(Stored records)
+++++
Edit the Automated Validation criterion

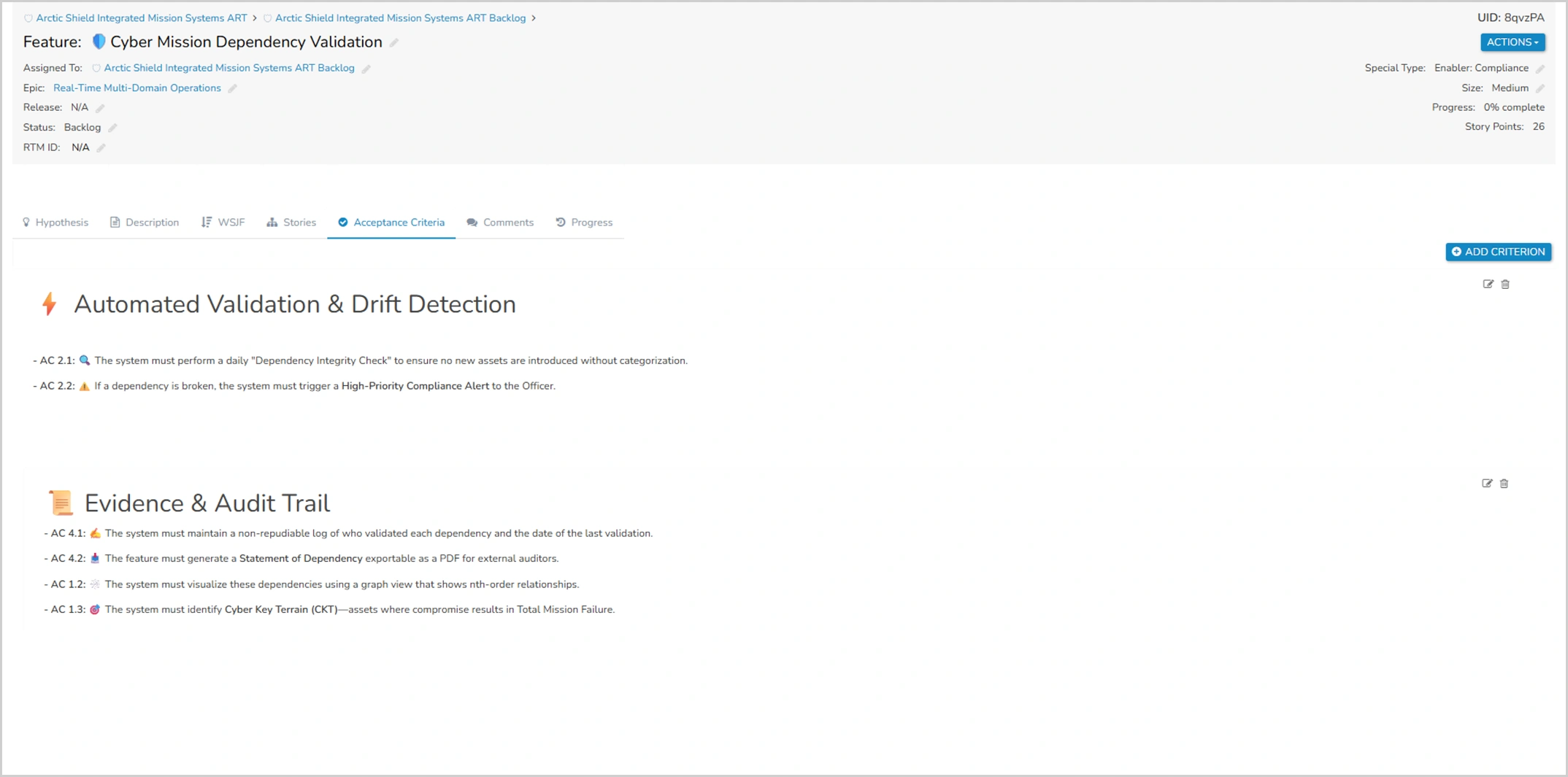click(x=1488, y=285)
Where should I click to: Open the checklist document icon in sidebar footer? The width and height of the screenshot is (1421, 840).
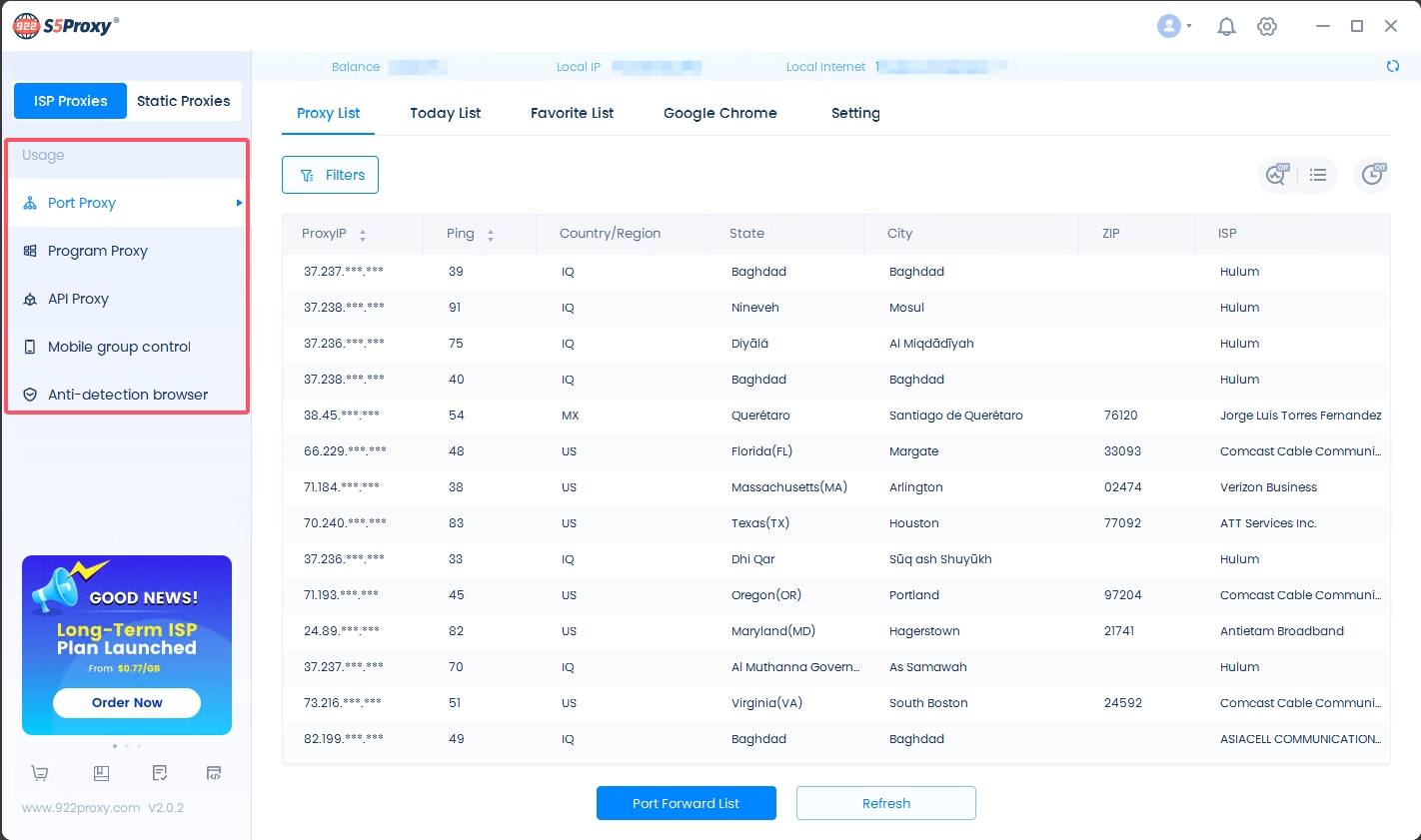[160, 773]
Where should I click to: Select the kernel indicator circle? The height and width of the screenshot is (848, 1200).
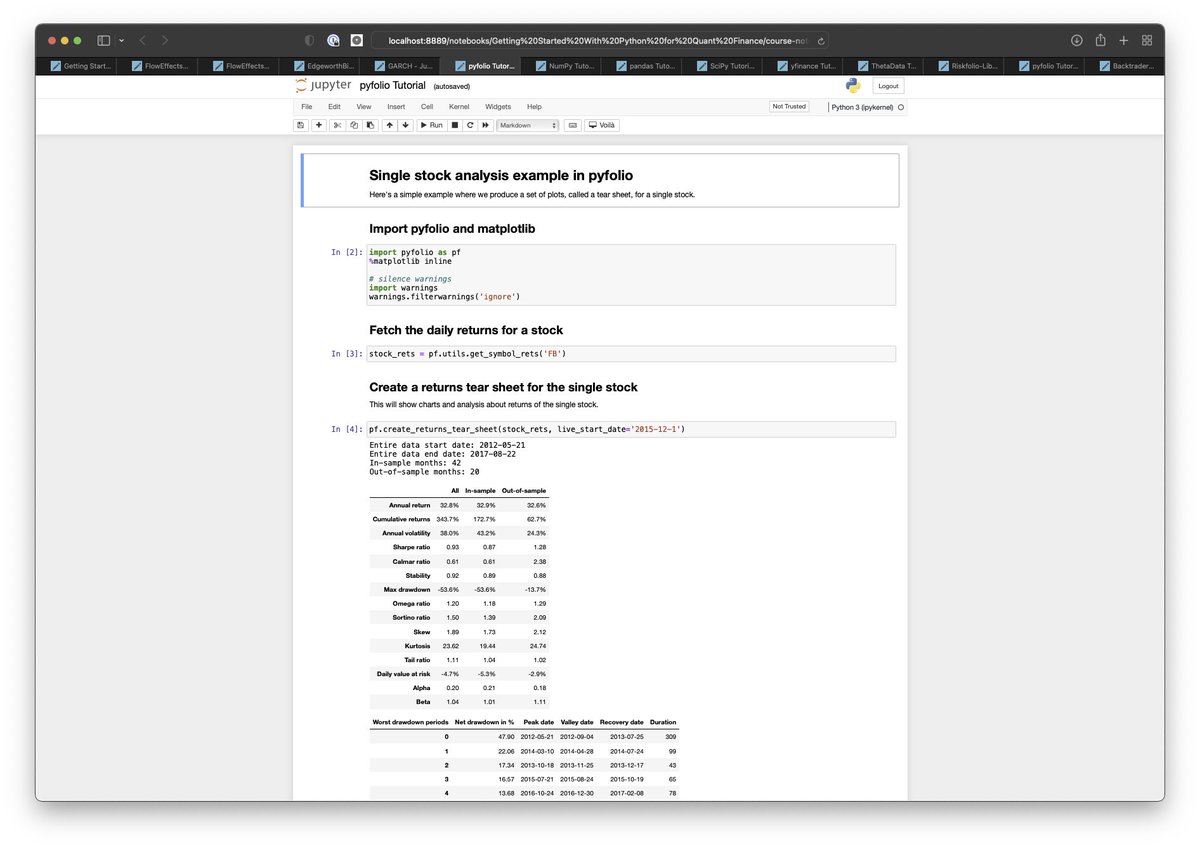coord(901,106)
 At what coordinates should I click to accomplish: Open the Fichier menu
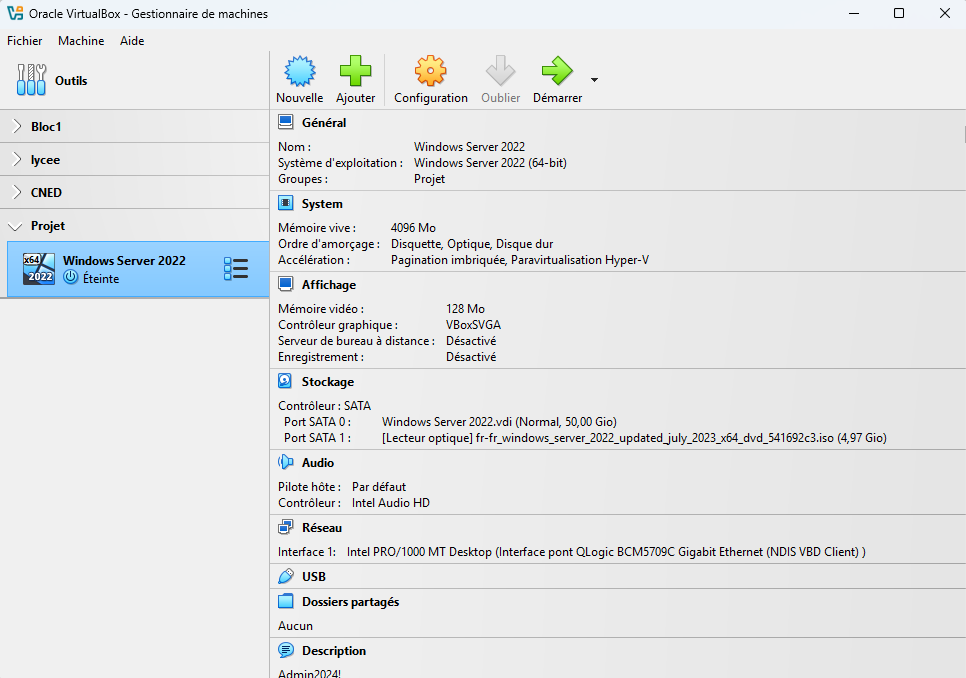25,41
+++++
### What needs to be done
In repeating the lines above, keep the wording exact and leave every picture out.

### Answer space
Edit the Automated Validation criterion

click(x=1488, y=285)
Where should I click to: Open the checklist document icon in sidebar footer? The width and height of the screenshot is (1421, 840).
[160, 773]
Where should I click to: Select the kernel indicator circle? The height and width of the screenshot is (848, 1200).
coord(901,106)
 At what coordinates should I click to accomplish: Open the Fichier menu
25,41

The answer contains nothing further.